We are using structural biology as a tool to determine the mechanism of proteins, particularly those involved with bacterial cell wall synthesis. This basic understating can inform and contribute towards many fields such as the design of better drugs, the way proteins evolve and the mechanisms by which enzymes operate. Structural biology is used along with microbiology and molecular biology to test new antimicrobials and develop enzymes for industrial purposes.
Antimicrobial compound development
As part of the response to the current rise in antibiotic resistance there is a pressing need to develop new antimicrobials. Within the drug design and delivery and Microbiology and Biotechnology research groups we are developing two classes of antimicrobial which prevents the bacterial cell wall from being formed. These are teixobactin and Moenomycin A derivatives. These compounds prevent the bacterial wall from forming properly and this causes the cell to burst under its own internal pressure and die. Fig 1 shows how teixobactin and moenomycin block the cell wall synthesis. Teixobactin works by binding tightly to the lipid II substrate preventing it from being incorporated into the cell wall. Moenomycin works by binding tightly to the active site of an enzyme called GT51, part of the PB1a synthetic protein. The PB1a protein incorporates lipid II into the growing peptidoglycan chain.
Fig 1. The attachment of lipid II to glycan polymer and cross linking of glycan chains performed by GT51 and TPase respectively (Structure of bifunctional PBP1a). This shows the approximate positioning within the inner membrane and the lipid II binding role of the antibacterials Teixobactin (2) and Moenomycin.

= = =

> [TASK DETAILS]
For each statement, decide whether the research summary on structural biology and antimicrobials above supports it, answering yes or no and quoting the words of the summary that decide it.
(a) Teixobactin acts by binding to the active site of the enzyme GT51.
(b) When the cell wall does not form properly, the bacterial cell bursts under its own internal pressure.
(c) Structural biology is used to develop enzymes for industrial purposes.

> [SUPPLIED MATERIAL]
= = =

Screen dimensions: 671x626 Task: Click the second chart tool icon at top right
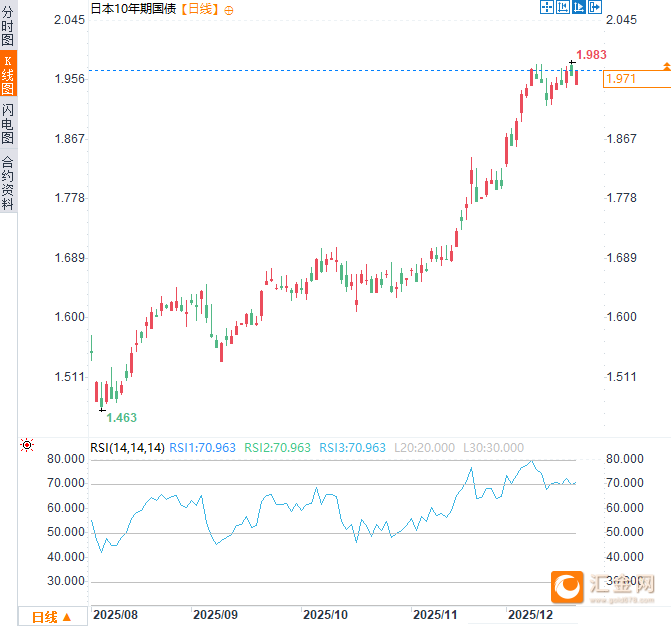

= = =

> [EXERCISE OUTPUT]
(a) No: "Teixobactin works by binding tightly to the lipid II substrate preventing it from being incorporated into the cell wall."
(b) Yes: "These compounds prevent the bacterial wall from forming properly and this causes the cell to burst under its own internal pressure and die."
(c) Yes: "Structural biology is used along with microbiology and molecular biology to test new antimicrobials and develop enzymes for industrial purposes."